DATA ROWS:
-- begin --

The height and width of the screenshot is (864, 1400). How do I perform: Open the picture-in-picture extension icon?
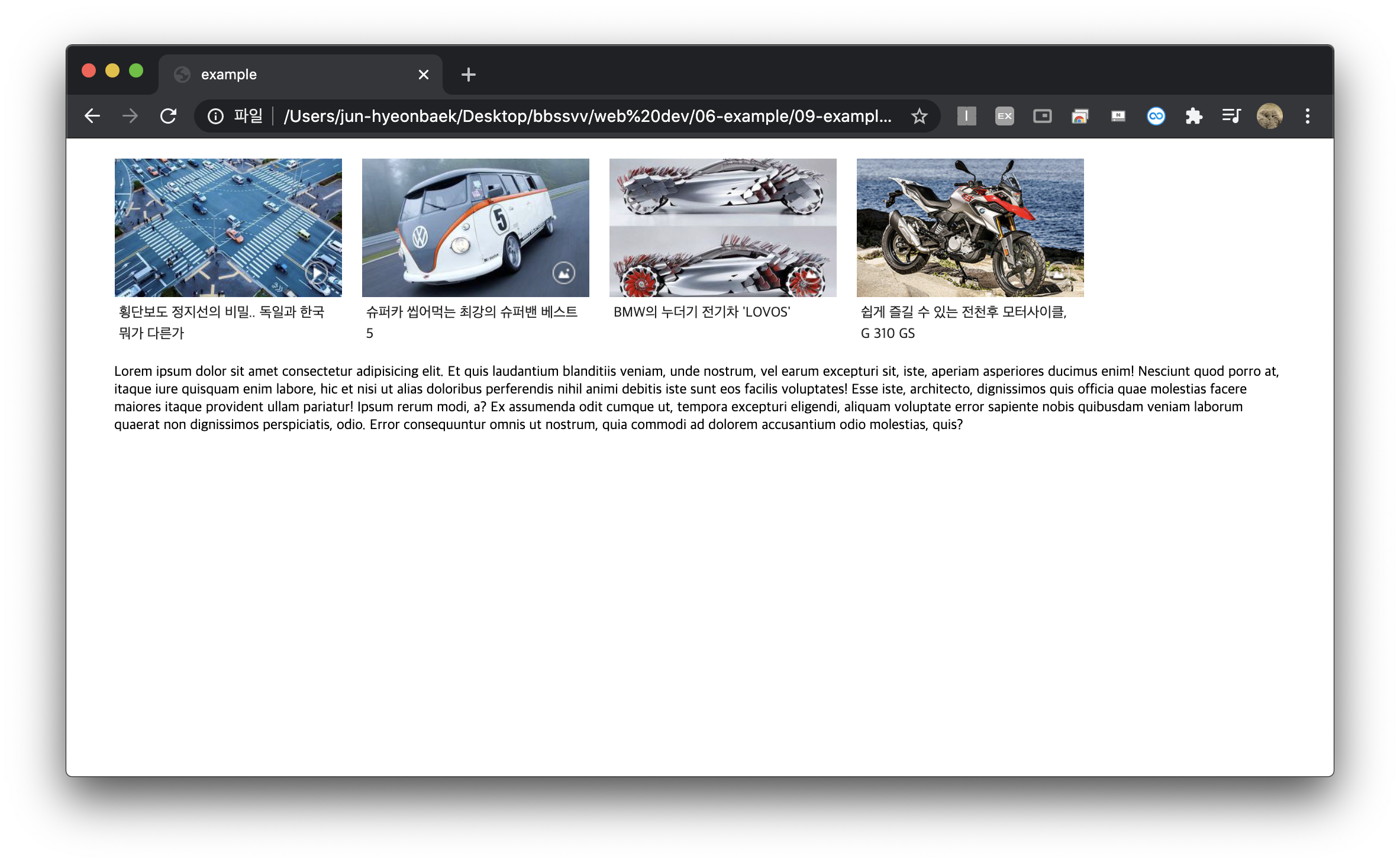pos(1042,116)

-- end --
-- begin --

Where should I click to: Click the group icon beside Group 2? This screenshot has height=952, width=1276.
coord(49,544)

-- end --
-- begin --

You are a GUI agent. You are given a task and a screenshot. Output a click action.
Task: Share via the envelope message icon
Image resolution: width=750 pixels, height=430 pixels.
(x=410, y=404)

-- end --

AIM OF THE EXERCISE: Add 75 to each coordinate in the answers, and write out the material again from the line with "The height and" up to and including the line with "pos(1042,116)", with every line kept. Leave out the pictures.

ANSWER IN FULL:
The height and width of the screenshot is (864, 1400). How do I perform: Open the picture-in-picture extension icon?
pos(1117,191)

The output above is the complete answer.